Complicated Grief Patients Show Abnormally Elevated Cortisol at 4 PM and 9 PM
"When you compare the cortisol levels between people experiencing complicated grieving versus non-complicated grieving, what you find is 4:00 PM and 9:00 PM cortisol levels are significantly higher than they are in the non-complicated grieving group."
About this episode
In this Huberman Lab Essentials episode, Stanford neuroscientist Andrew Huberman explored the neuroscience and psychology of grief, presenting a neurobiological framework for understanding how the brain processes loss. Huberman challenged the conventional five-stage grief model popularized by Elisabeth Kübler-Ross, instead presenting recent fMRI research showing that attachments are neurologically encoded through three interwoven dimensions: physical space, time, and emotional closeness, all mapped in a single brain region called the inferior parietal lobule. The core insight is that grief is fundamentally a remapping process—the brain must uncouple emotional attachment from spatial and temporal predictions about a lost person while preserving the attachment itself. Huberman detailed research from prairie vole studies and human neuroimaging showing that oxytocin receptor density in the nucleus accumbens predicts grief intensity, explaining individual variance in yearning independent of attachment depth. He also presented cortisol rhythm disruption as a biomarker for complicated grief disorder, with patients showing abnormally elevated late-day cortisol. The episode offered practical tools including dedicated periods of rational grieving to maintain attachment while releasing episodic expectations, morning sunlight exposure to regulate cortisol rhythms, breathwork to increase vagal tone, and non-sleep deep rest protocols to accelerate neuroplasticity during the remapping process. Huberman emphasized that adaptive grief requires holding two truths simultaneously: maintaining intense emotional connection while accepting that spatial and temporal predictions about the lost person no longer apply.
Key takeaways
- Huberman presented fMRI research showing the inferior parietal lobule encodes all attachments through three dimensions: physical space, temporal proximity, and emotional closeness.

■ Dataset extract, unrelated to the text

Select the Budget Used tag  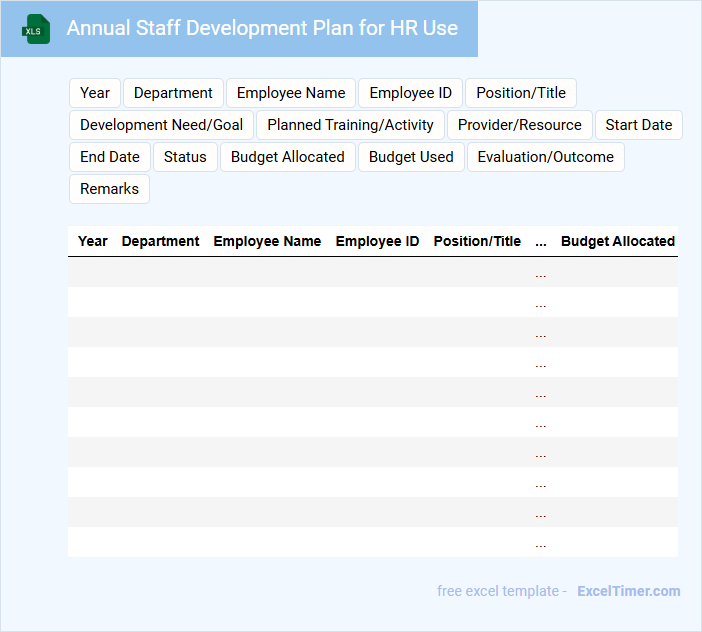point(411,157)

- Oxytocin receptor density in the nucleus accumbens predicts grief intensity and yearning, with prairie vole studies providing comparative animal model evidence.

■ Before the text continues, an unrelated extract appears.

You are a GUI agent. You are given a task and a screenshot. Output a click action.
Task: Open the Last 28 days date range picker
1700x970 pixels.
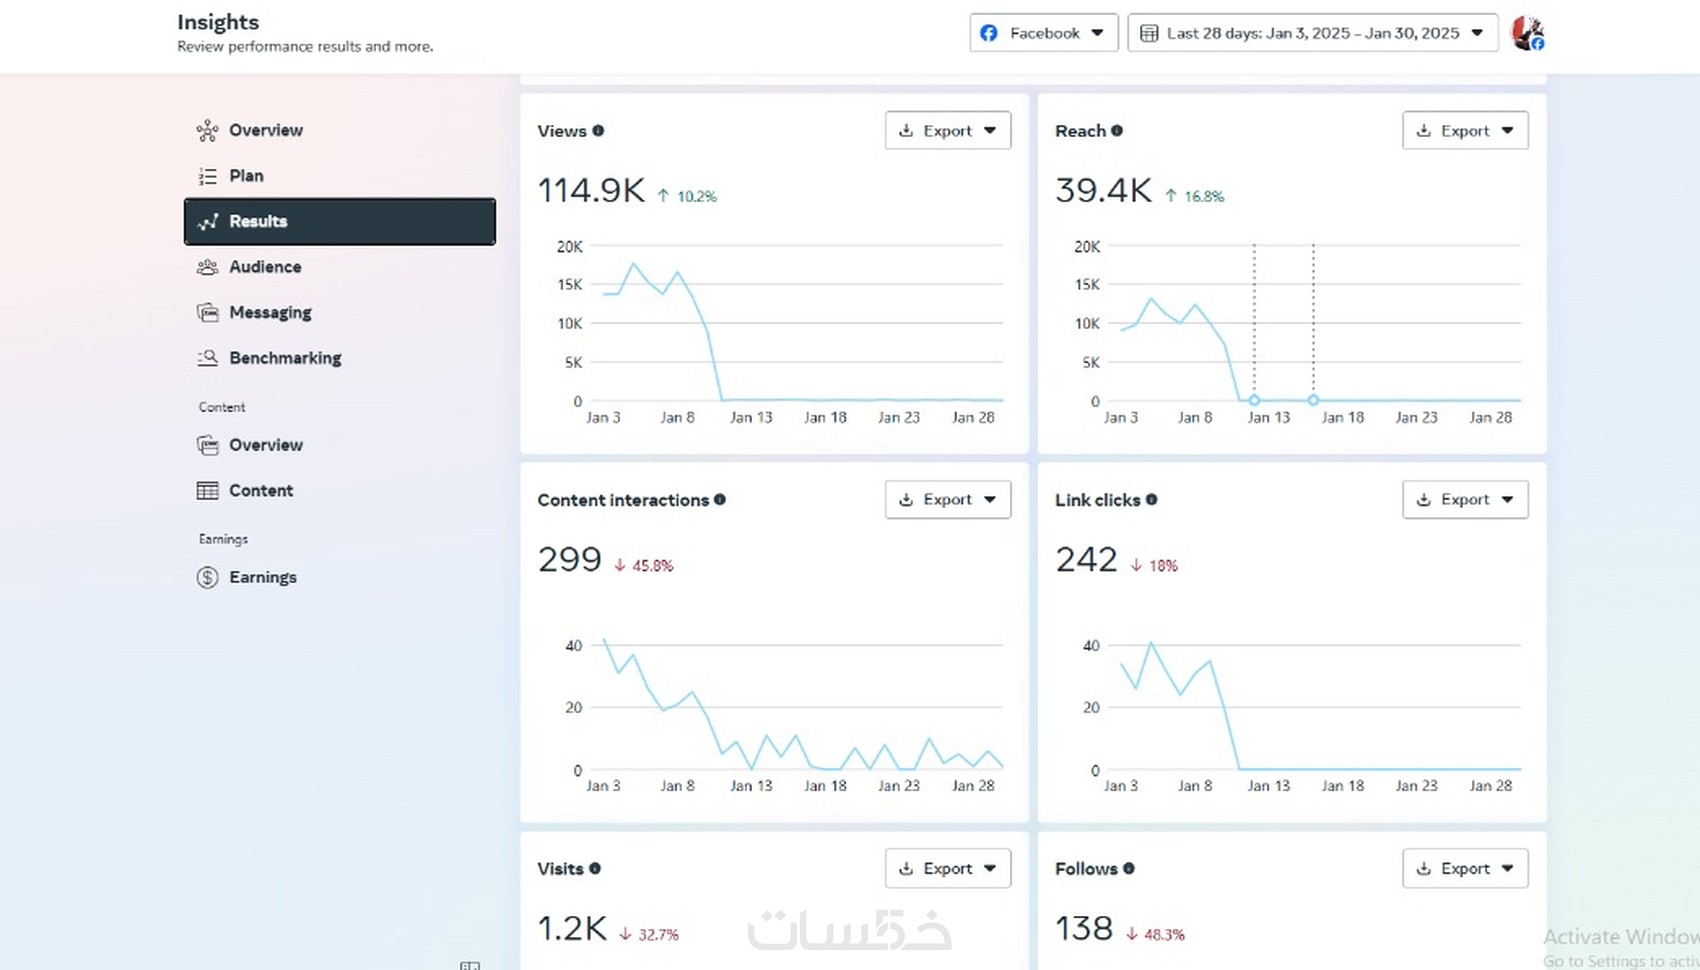coord(1313,33)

- Complicated grief patients display disrupted cortisol rhythms with abnormally elevated 4 PM and 9 PM levels compared to adaptive grievers.
- Written emotional disclosure only accelerates grief recovery in individuals with high vagal tone and strong heart rate variability control.
- Adaptive grief requires uncoupling emotional attachment from spatial and temporal expectations while deliberately preserving the depth of the bond.
- Morning sunlight exposure and breathwork to increase vagal tone are foundational tools for regulating autonomic nervous system function during grief.
- Neuroplasticity during sleep and non-sleep deep rest enables the neural remapping required to transition through grief adaptively.